▶ WHAT IS BEING ASKED
An exact copy of every entry below is needed.

────────────────

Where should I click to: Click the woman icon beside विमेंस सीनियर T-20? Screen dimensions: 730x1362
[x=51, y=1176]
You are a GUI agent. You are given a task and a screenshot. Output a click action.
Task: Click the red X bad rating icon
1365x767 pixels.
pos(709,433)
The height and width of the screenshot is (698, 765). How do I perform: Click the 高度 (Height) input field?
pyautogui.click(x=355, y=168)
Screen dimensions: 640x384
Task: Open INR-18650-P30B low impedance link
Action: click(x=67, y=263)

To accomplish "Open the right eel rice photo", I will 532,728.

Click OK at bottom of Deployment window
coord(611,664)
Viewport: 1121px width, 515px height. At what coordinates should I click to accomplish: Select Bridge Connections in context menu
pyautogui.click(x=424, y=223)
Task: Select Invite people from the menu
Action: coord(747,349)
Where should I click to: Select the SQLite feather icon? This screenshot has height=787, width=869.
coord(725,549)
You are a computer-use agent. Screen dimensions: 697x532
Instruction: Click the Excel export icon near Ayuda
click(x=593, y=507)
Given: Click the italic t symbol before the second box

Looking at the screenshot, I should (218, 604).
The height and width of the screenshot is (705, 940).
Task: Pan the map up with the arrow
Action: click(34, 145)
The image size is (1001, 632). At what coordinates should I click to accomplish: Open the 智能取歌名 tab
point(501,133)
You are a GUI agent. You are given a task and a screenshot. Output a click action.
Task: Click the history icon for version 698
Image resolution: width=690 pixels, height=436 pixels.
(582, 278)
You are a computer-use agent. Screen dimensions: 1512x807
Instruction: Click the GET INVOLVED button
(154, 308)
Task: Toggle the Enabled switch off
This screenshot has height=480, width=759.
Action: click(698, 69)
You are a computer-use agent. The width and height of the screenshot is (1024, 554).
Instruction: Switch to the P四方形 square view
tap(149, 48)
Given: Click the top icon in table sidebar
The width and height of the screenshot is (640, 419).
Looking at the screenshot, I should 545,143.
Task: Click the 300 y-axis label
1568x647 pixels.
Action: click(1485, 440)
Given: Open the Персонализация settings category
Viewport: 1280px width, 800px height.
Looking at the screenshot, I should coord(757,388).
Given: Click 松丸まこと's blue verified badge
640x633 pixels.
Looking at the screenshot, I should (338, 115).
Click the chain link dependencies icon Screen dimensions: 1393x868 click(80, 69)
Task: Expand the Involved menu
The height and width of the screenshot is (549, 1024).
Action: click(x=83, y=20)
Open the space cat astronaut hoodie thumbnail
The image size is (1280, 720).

────────────────

▶ TASK SOLUTION
Where should I click to: Click the woman icon beside विमेंस सीनियर T-20? Screen dimensions: 730x1362
[x=51, y=1176]
You are a GUI agent. You are given a task and a screenshot. Output a click action.
Task: Click the red X bad rating icon
1365x767 pixels.
pos(709,433)
The height and width of the screenshot is (698, 765). How do I perform: Click the 高度 (Height) input field?
pyautogui.click(x=355, y=168)
Screen dimensions: 640x384
Task: Open INR-18650-P30B low impedance link
Action: click(x=67, y=263)

To accomplish "Open the right eel rice photo", I will 532,728.

Click OK at bottom of Deployment window
coord(611,664)
Viewport: 1121px width, 515px height. At what coordinates should I click to accomplish: Select Bridge Connections in context menu
pyautogui.click(x=424, y=223)
Task: Select Invite people from the menu
Action: coord(747,349)
Where should I click to: Select the SQLite feather icon? This screenshot has height=787, width=869.
coord(725,549)
You are a computer-use agent. Screen dimensions: 697x532
Instruction: Click the Excel export icon near Ayuda
click(x=593, y=507)
Given: Click the italic t symbol before the second box

Looking at the screenshot, I should (218, 604).
The height and width of the screenshot is (705, 940).
Task: Pan the map up with the arrow
Action: click(34, 145)
The image size is (1001, 632). At what coordinates should I click to accomplish: Open the 智能取歌名 tab
point(501,133)
You are a GUI agent. You are given a task and a screenshot. Output a click action.
Task: Click the history icon for version 698
Image resolution: width=690 pixels, height=436 pixels.
(582, 278)
You are a computer-use agent. Screen dimensions: 1512x807
Instruction: Click the GET INVOLVED button
(154, 308)
Task: Toggle the Enabled switch off
This screenshot has height=480, width=759.
Action: click(698, 69)
You are a computer-use agent. The width and height of the screenshot is (1024, 554).
Instruction: Switch to the P四方形 square view
tap(149, 48)
Given: Click the top icon in table sidebar
The width and height of the screenshot is (640, 419).
Looking at the screenshot, I should 545,143.
Task: Click the 300 y-axis label
1568x647 pixels.
Action: click(1485, 440)
Given: Open the Персонализация settings category
Viewport: 1280px width, 800px height.
Looking at the screenshot, I should coord(757,388).
Given: Click 松丸まこと's blue verified badge
640x633 pixels.
Looking at the screenshot, I should (338, 115).
Click the chain link dependencies icon Screen dimensions: 1393x868 click(80, 69)
Task: Expand the Involved menu
The height and width of the screenshot is (549, 1024).
Action: click(x=83, y=20)
Open the space cat astronaut hoodie thumbnail
The image size is (1280, 720).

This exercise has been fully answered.